Over the last fifteen or so years, I’ve had my writing published in various forms: editorials, poems, book reviews and feature articles. As my desires and ideas changed, so did my writing. I researched how to write in each new form, then gave it a try and eventually got pieces published. Then one day I got it into my head that I wanted to write a novel, and figured I had nothing to lose. So I did it.
The idea for the book (humorous women’s fiction) had been rolling around in my head for years. One November, I finally bit the bullet and participated in National Novel Writing Month (NaNoWriMo). It was great fun, and I surprised myself with my commitment to writing over 1,600 words every day. Then I put the book in a drawer and didn’t think about it for a while.
Fast forward three years. I had an idea for a historical novel that would not leave me alone. So I did more research, both on novel writing and for the book itself. Then I wrote it. Two years later, I began sending out query letters in search of a literary agent.

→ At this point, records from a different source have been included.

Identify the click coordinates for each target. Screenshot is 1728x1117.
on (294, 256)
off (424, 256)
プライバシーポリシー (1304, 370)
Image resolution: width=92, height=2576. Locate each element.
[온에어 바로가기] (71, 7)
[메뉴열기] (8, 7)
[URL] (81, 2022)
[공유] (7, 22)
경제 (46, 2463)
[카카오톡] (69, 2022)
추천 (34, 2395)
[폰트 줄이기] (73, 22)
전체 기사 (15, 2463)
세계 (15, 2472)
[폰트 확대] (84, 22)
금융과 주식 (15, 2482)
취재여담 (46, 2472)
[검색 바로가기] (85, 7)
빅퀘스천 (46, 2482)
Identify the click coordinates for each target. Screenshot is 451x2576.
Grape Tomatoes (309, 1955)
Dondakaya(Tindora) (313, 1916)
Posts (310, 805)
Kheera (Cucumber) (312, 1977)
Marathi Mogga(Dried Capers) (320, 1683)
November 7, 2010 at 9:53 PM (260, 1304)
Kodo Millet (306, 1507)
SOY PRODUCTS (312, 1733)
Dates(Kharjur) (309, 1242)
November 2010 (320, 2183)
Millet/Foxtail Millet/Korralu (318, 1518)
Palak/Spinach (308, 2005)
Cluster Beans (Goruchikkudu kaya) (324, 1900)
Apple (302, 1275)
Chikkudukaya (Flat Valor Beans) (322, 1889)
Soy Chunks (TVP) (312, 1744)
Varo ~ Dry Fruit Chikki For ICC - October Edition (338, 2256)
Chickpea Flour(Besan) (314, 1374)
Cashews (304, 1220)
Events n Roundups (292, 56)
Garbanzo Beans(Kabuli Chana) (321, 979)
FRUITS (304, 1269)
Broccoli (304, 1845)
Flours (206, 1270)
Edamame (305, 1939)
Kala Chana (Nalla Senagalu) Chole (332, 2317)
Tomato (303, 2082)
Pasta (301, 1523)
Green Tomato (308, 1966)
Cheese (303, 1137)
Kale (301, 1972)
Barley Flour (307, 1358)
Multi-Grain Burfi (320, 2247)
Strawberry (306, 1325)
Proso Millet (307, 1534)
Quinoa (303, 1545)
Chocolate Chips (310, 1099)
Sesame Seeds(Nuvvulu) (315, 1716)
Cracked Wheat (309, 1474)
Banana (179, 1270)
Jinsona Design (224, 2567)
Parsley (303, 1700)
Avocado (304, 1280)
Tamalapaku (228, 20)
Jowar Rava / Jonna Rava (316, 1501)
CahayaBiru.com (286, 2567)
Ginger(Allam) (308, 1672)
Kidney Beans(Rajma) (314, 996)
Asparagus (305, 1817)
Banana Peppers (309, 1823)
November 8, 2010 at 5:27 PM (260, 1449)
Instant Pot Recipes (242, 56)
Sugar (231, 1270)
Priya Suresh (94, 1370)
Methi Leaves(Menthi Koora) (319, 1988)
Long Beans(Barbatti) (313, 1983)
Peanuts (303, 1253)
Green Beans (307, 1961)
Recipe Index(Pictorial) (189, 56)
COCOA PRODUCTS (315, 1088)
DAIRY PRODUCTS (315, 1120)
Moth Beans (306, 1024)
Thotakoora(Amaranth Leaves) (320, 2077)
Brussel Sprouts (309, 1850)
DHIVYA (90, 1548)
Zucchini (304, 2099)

But the truth is, I haven’t given up on my first novel. As I wait patiently while the slow wheels of publishing turn, I have gone back to that first manuscript. I’m working on it again, putting all I’ve learned about novel writing in the interim into an updated draft. Friends ask me, “How will you sell this if it’s so different from your other book?” and “Are authors allowed to write in different genres?”
I had the same reservations when I started the historical novel. But historical fiction and humor are my two favorite genres to read. I’d written across genres long before I started writing fiction. Why should I let the new format stop me?
Publishing has changed a great deal in just the last ten years. Just as no one should ever start writing a book so they can become rich or famous, if you have stories from different genres that you need to tell, you shouldn’t let the question of marketability stop you.
How have you stretched muscles in your writing life?